Given the wavelength is 3.55 mm, we can use this information to identify the type of electromagnetic spectrum. The electromagnetic spectrum, in increasing order of wavelength, is classified as follows: 1. Gamma rays (< 0.01 nm) 2. X-rays (0.01 nm - 10 nm) 3. Ultraviolet (10 nm - 400 nm) 4. Visible light (400 nm - 700 nm) 5. Infrared (700 nm - 1 mm) 6. Microwaves (1 mm - 1 m) 7. Radio waves (> 1 m) The given wavelength of radiation is 3.55 mm, which falls in the range of microwaves category. So, the type of electromagnetic spectrum emitted by the stellar object is microwaves.
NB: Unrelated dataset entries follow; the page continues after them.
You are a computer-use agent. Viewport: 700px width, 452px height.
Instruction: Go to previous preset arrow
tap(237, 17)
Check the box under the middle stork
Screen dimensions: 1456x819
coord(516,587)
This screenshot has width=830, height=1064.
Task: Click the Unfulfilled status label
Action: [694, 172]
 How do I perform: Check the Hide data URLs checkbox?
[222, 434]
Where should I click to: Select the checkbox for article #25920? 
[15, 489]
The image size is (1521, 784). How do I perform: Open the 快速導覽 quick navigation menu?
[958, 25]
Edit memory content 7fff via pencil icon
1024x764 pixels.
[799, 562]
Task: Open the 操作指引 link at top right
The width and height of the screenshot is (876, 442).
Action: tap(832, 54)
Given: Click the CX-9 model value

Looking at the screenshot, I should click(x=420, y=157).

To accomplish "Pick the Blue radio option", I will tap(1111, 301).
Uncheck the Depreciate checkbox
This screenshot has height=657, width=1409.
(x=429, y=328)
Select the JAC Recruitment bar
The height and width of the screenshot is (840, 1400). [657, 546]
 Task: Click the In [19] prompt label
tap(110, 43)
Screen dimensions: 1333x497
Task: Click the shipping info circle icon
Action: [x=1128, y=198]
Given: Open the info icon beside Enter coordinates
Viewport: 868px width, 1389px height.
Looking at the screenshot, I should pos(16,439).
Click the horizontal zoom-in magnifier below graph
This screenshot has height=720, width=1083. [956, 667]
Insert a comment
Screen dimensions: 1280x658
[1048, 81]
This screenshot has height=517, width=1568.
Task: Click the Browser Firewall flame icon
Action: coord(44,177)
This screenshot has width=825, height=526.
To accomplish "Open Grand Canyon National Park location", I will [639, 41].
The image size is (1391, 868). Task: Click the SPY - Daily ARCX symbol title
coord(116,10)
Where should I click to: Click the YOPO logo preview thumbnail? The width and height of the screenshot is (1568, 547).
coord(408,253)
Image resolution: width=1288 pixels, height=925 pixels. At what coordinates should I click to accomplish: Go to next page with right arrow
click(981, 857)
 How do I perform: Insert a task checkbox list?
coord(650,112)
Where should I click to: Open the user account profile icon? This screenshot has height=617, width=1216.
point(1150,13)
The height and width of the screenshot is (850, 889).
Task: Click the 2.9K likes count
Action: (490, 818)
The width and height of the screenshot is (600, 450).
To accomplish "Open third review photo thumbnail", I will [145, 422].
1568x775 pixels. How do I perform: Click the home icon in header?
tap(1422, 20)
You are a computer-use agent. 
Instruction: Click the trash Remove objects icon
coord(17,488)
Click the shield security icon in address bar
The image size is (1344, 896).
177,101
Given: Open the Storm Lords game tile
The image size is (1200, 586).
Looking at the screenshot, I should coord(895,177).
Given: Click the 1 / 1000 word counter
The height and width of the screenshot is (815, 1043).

We know that the energy of a photon can be calculated using the formula: \(E = hf\) Where, \(E\) = energy of the photon, \(h\) = Planck's constant (Approximately equal to \(6.63\cdot10^{-34} \, \text{J}\cdot\text{s}\)), \(f\) = frequency of the incident light. We have the detector capturing \(3.2\cdot10^{8}\) photons per second. Let's calculate the total number of photons detected in 1 hour: Total number of photons in 1 hour = 3.2\(\cdot10^{8}\) \(\cdot\) 3600 We can first find the frequency (\(f\)) of the given wavelength using the formula: \(f = \frac{c}{\lambda}\) Where, \(c\) = speed of light (approximately equal to \(3\cdot10^{8}\,m/s\)) and \(\lambda\) = wavelength of radiation (3.55 mm). Now, calculate the frequency: \(f = \frac{3\cdot10^{8}\,\text{m/s}}{3.55\cdot10^{-3}\,\text{m}} = 8.45\cdot10^{10} \, \text{Hz}\) Now, calculate the energy of a single photon using the energy formula \(E = hf\): \(E = 6.63\cdot10^{-34} \, \text{J}\cdot\text{s} \cdot 8.45\cdot10^{10} \, \text{Hz} = 5.6\cdot10^{-23} \, \text{J}\) Calculate the total energy of photons detected in 1 hour: Total energy of photons = Total number of photons in 1 hour \(\cdot\) energy per photon Total energy of photons = \(3.2\cdot10^{8} \cdot 3600 \cdot 5.6\cdot10^{-23} \, \text{J}\) Total energy of photons = \(6.42\cdot10^{-6} \, \text{J}\) The total energy of the photons detected in 1 hour is approximately \(6.42\cdot10^{-6}\) Joules.